• WHAT IS NEEDED: Can you convert the part of the listing that opens with the line containing "Where should I click to: Open the Privacy" and closes with the line containing "Click the Gesamtsumme" into a two-column CSV with the headers text and answer? Give one row for each text and its answer, with each value in a single quoted field and line breaks replaced by spaces.

• Entries on finding words and elements:
+ + +

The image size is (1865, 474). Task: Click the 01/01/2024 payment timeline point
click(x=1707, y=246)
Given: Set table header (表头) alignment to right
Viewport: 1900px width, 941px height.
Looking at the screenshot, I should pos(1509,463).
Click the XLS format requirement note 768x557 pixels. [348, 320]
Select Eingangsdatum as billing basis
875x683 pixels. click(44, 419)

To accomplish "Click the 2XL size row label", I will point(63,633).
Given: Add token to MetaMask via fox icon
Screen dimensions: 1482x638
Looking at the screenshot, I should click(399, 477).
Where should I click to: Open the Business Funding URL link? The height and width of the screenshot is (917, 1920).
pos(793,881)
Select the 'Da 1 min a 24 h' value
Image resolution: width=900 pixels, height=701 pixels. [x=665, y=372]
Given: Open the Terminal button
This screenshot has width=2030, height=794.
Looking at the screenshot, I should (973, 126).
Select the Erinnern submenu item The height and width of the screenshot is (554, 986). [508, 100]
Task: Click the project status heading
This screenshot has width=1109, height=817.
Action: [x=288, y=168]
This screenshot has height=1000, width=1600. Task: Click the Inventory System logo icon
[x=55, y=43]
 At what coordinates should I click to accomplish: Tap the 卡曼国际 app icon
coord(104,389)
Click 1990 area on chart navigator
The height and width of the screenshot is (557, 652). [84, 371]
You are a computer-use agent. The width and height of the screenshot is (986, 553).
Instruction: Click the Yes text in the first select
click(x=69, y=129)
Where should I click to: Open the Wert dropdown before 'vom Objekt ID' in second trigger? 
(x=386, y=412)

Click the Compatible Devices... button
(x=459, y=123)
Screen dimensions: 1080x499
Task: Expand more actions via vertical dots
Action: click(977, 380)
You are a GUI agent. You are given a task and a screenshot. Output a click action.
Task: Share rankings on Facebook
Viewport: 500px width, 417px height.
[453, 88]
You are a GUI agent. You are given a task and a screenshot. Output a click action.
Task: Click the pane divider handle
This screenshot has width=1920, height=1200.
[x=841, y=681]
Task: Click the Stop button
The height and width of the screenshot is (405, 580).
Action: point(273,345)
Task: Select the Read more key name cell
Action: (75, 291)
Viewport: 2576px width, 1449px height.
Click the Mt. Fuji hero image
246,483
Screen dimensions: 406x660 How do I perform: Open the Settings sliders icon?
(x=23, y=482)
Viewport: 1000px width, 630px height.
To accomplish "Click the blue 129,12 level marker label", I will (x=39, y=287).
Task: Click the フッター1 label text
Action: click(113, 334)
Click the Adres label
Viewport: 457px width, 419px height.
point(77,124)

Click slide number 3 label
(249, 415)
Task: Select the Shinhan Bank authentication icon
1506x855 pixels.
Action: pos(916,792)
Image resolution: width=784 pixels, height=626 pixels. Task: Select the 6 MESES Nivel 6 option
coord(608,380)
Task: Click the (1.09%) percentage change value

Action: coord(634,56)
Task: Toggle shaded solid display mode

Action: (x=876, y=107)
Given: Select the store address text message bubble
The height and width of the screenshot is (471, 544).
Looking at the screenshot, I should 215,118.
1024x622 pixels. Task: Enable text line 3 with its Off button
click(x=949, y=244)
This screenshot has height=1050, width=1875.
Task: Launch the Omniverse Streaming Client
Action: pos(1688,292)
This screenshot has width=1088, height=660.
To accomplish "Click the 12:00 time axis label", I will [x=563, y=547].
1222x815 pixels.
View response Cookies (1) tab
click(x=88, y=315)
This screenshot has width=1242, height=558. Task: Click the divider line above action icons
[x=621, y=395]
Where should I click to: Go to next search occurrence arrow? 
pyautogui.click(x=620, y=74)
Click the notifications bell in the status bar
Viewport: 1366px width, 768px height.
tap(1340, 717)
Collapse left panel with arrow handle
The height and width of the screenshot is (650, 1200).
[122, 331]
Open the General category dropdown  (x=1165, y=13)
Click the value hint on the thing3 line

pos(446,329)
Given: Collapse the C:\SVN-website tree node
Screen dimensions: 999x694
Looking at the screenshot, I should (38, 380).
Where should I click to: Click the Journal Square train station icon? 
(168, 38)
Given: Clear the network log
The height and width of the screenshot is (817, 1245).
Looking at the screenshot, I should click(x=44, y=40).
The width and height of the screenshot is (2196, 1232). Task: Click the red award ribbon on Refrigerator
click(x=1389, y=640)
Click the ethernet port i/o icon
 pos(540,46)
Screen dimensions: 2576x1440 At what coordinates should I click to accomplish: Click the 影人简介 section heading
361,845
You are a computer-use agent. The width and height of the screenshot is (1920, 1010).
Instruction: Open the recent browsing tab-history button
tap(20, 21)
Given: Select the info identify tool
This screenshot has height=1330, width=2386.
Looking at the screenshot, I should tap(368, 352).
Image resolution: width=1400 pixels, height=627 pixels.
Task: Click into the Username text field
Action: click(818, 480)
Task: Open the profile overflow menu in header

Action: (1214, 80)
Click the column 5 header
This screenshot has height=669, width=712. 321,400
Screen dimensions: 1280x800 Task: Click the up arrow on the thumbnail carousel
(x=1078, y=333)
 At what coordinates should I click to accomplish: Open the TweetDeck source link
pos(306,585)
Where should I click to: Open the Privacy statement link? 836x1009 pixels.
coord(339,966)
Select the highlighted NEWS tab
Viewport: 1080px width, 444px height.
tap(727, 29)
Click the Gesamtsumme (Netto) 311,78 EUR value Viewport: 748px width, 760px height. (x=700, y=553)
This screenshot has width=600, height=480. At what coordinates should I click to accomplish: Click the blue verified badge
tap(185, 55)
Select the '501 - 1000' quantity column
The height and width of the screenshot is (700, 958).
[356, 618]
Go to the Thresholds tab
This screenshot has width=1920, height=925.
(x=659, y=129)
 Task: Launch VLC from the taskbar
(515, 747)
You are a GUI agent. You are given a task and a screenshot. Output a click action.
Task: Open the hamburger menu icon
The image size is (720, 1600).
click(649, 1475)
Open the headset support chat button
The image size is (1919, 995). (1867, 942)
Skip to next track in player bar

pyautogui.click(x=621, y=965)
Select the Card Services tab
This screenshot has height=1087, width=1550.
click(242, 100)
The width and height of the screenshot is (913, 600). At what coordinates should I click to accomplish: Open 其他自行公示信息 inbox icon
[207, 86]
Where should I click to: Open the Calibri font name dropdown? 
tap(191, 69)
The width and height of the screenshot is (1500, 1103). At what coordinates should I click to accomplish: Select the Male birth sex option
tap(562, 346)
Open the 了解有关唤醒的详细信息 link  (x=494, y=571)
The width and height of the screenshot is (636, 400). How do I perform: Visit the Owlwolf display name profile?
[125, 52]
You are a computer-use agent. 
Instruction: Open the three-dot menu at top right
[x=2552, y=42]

+ + +

• CORRECT RESPONSE:
text,answer
"Where should I click to: Open the Privacy statement link? 836x1009 pixels.","coord(339,966)"
"Select the highlighted NEWS tab Viewport: 1080px width, 444px height.","tap(727, 29)"
"Click the Gesamtsumme (Netto) 311,78 EUR value Viewport: 748px width, 760px height.","(x=700, y=553)"